GIVEN DATA:
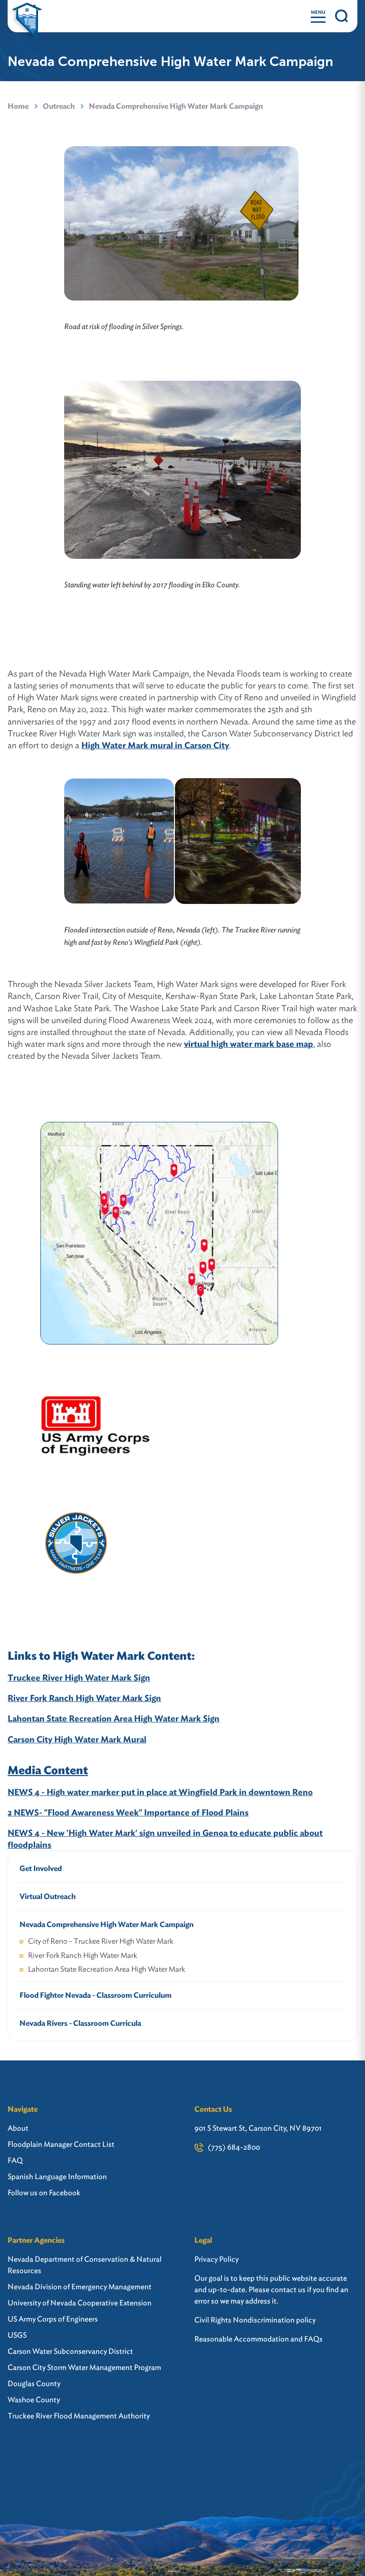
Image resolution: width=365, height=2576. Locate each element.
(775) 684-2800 (234, 2147)
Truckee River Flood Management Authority (79, 2415)
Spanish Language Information (57, 2176)
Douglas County (34, 2383)
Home (18, 106)
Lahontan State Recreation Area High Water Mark (106, 1969)
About (18, 2128)
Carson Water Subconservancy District (70, 2351)
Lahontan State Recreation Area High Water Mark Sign (114, 1718)
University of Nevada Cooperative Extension (80, 2302)
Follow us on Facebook (44, 2192)
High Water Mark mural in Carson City (155, 745)
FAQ (15, 2160)
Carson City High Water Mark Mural (77, 1739)
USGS (17, 2335)
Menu (318, 12)
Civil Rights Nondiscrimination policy (255, 2319)
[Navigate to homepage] (27, 16)
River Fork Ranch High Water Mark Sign (84, 1698)
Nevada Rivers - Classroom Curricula (80, 2023)
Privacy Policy (216, 2259)
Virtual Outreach (47, 1896)
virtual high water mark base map (248, 1044)
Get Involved (40, 1868)
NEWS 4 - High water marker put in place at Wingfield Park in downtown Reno (160, 1792)
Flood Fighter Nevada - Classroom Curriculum (95, 1995)
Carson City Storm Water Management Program (84, 2367)
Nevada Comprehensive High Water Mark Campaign (106, 1924)
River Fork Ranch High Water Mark (82, 1955)
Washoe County (34, 2399)
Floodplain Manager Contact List (61, 2144)
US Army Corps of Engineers (53, 2318)
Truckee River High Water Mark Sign (79, 1678)
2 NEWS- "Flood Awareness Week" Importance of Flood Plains (128, 1812)
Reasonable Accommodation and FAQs (258, 2338)
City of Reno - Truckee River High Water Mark (100, 1941)
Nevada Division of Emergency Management (80, 2286)
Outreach (59, 106)
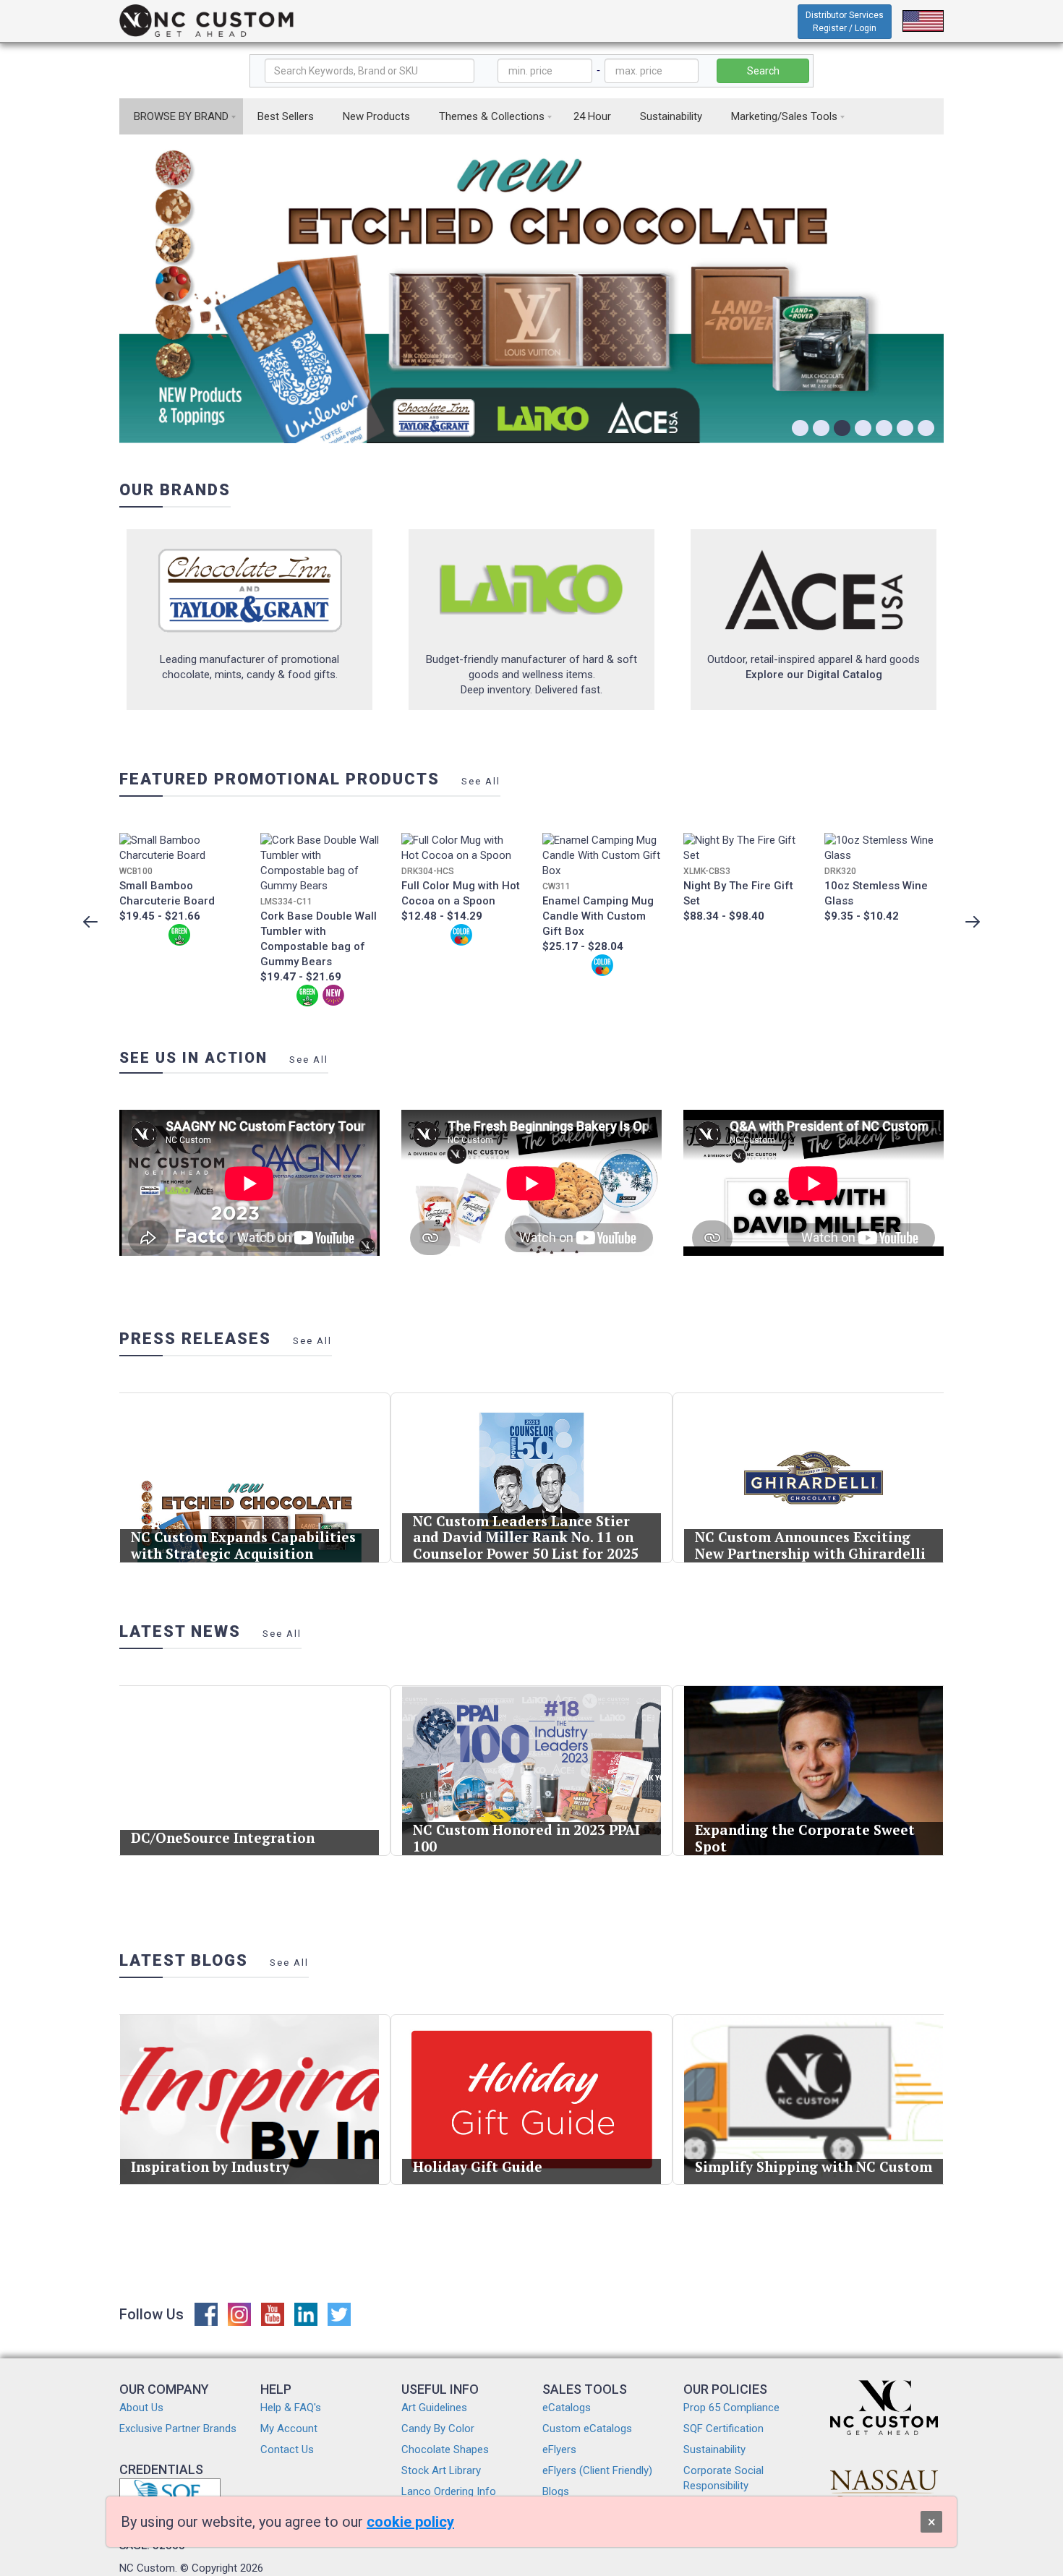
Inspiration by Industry (210, 2166)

WORK ORDER:
Copy word for word each line of the data above, from the first through the one containing "Menu (318, 12)", and include no pictures.

EXERCISE OUTPUT:
Image resolution: width=365, height=2576. Locate each element.
(775) 684-2800 (234, 2147)
Truckee River Flood Management Authority (79, 2415)
Spanish Language Information (57, 2176)
Douglas County (34, 2383)
Home (18, 106)
Lahontan State Recreation Area High Water Mark (106, 1969)
About (18, 2128)
Carson Water Subconservancy District (70, 2351)
Lahontan State Recreation Area High Water Mark Sign (114, 1718)
University of Nevada Cooperative Extension (80, 2302)
Follow us on Facebook (44, 2192)
High Water Mark mural in Carson City (155, 745)
FAQ (15, 2160)
Carson City High Water Mark Mural (77, 1739)
USGS (17, 2335)
Menu (318, 12)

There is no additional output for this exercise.